Pho soup, the true taste of Vietnam

It was almost 1 p.m. and I had just taken my place in the queue at Ngoc Xuyen Saigon. A layer of steam fogged the window and only a fluorescent neon in the shape of a bowl – the kind that flashes epileptically – was able to reveal what was really going on there. I had come in this little Vietnamese family restaurantnestled in a quiet street of 13e Parisian district, in the heart of the Asian district, to taste their pho soup, renowned as being one of the best in the capital.
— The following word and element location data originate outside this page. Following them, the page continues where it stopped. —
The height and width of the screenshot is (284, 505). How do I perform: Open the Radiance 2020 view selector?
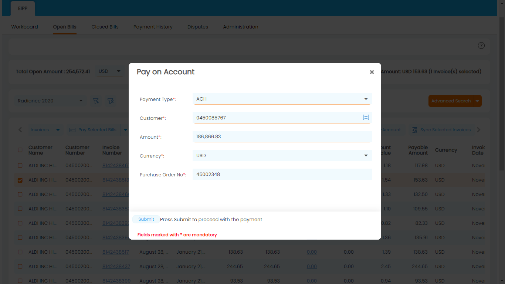pyautogui.click(x=50, y=101)
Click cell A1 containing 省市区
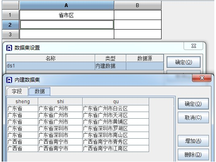 [x=66, y=15]
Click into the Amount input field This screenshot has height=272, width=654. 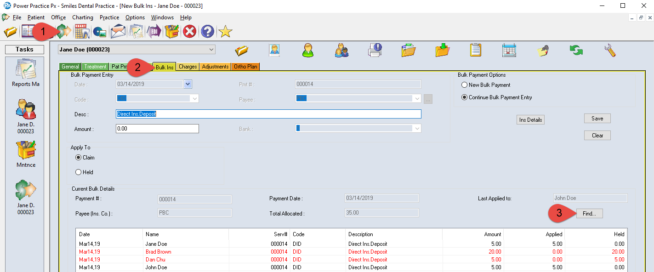pos(157,129)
Arriving at the counter, I observed the famous dish – emblem of Vietnamese cuisine – taking shape before my eyes. The cook started with the garnish. Using tongs, he lined the bottom of a bowl with freshly cooked rice noodles, on which he piled different pieces of beef: ribs and brisket, cut into thin slices, a few pieces of raw rump steak, as well as three gray meatballs with a compact texture. Everything was washed down with several ladles of a very dense beef broth which seemed to have simmered there, in the hollow of enormous stainless steel pots, for long hours. I watched the steaming bowl as it traveled through the air to my table. To enhance it, it was accompanied by finely chopped onion rings and a plate of aromatic herbs (common and Chinese coriander, Thai basil), bean sprouts, lime and bird’s eye chili. I also had two cups intended to accommodate, for the first, a portion of hoisin sauce (a thick brown sauce with a sweet-salty taste) and, for the other, sriracha sauce (a red sauce, relatively spicy) – they were to be used to season the meat during each bite.

Religiously, I now assembled the different ingredients one by one in the hollow of my bowl, mixed them vigorously and then, after having made my spoon disappear at the bottom of the broth, marked by a few halos of fat, I tried a first sip. As the mixture rolled under my tongue, I found here and there the pronounced flavor of the simmered beef, combined with that of a few spices – cinnamon, star anise and ginger, in particular. From then on, each mouthful of this deep soup, with its perfume armored with aromas, provoked in me a feeling between immediate comfort and addictive gluttony… an appetite that it had become impossible to curb.